The increasingly popular catastrophe bond market is unlikely to suit the majority of NZ investors due to opaque risk disclosures and byzantine fee arrangements Makao Investments argues in a new paper.
Published last week, the Makao analysis says while ‘cat’ bonds can act as a good portfolio diversifier, underlying product nuances render the asset class problematic for all but a few investors.
“We believe there is merit in considering cat bond strategies as an alternative asset class. However, as always it is important to keep an eye on the basics.
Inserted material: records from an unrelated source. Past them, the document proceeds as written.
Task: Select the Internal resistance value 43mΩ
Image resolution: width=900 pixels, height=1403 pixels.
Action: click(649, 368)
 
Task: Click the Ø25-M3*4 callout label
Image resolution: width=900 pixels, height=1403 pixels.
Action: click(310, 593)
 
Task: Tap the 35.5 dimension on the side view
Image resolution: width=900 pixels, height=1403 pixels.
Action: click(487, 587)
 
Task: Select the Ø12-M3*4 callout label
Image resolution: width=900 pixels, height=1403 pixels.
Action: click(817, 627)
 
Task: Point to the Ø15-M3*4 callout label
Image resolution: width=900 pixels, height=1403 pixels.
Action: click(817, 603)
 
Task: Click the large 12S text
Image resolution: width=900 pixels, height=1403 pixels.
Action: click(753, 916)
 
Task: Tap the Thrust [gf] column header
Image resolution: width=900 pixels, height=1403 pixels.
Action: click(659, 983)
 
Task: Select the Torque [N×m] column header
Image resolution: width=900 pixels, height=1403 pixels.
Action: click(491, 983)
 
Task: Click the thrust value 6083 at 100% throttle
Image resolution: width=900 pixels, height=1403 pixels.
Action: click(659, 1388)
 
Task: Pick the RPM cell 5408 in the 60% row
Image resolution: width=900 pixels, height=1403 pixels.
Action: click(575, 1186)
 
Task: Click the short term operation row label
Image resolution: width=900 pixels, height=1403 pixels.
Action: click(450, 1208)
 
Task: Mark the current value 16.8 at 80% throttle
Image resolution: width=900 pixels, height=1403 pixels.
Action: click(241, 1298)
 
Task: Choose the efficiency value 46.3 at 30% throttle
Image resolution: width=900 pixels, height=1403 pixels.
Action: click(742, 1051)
Diversification, transparency, and appropriate fee structures should be top of mind for investors interested in cat bonds,” the Makao paper says.
“Cat bonds likely meet the first criteria, but in our view, the second hurdle is still difficult to overcome for most New Zealand investors.”
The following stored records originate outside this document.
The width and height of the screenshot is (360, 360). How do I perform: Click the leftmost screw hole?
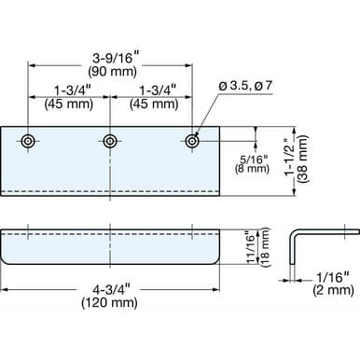(x=28, y=142)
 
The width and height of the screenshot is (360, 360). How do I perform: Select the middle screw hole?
(x=110, y=142)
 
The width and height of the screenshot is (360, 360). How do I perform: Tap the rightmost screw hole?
(x=192, y=142)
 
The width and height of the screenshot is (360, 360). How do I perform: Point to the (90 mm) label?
(x=113, y=72)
Local institutional investors including the NZ Superannuation Fund and the Annuitas-run Government Superannuation Fund have a decent exposure to cat bonds – albeit via different third-party managers – as well as other insurance-linked securities.
Cat bonds operate like a credit security with a spread above market rates but investors can be washed out if any of the – typically hurricane or earthquake – events specified in contracts occur during the term.
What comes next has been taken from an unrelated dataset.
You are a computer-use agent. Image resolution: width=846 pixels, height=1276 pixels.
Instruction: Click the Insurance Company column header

Following a tough 10-year period leading up to the Hurricane Ian in 2022, which triggered an estimated US$15 billion to US$18 billion of cat bond payouts, the market boomed last year as issuance and spreads soared.
Returns of 20 per cent or more in 2023 whetted investor appetite for cat bonds with issuers also stepping up to the plate, according to specialist Bermuda-based publication, Artemis.
Artemis reported this month that “the cat bond market is on track for a record first quarter in 2024, with issuance in the period poised to exceed [US]$4 billion for just the second time ever and approach the [US]$4.5 billion mark”.
Noah Schiltknecht, Makao co-founder, said while only a few clients have enquired about the asset class, the growing buzz around cat bonds suggests a need for more education around the risks and, potential, benefits.
“There is not much product availability in NZ either,” Schiltknecht said.
Investors need to dig deep into product clauses to understand the risks of various subtle payout trigger points and the extent of diversification in the underlying bonds, the Makao study says.
The papers says performance fees, a common feature of cat bond products, are also nonsensical in the asset class.
“Skilled security selection is close to impossible to measure in a market that is dominated by binary outcomes,” the report says. “And without the ability to assess skill, performance fees are meaningless: investors end up paying additional fees for the simple fact that managers got lucky.”
Launched in 2019 by ex Russell Investments head of institutional, Schiltknecht, and former colleague there, John Horrell, Makao is now an established presence in the NZ wholesale consulting market with clients spanning charities, iwi, wholesale investors and financial advisory groups such as the former AMP-aligned Wealthpoint.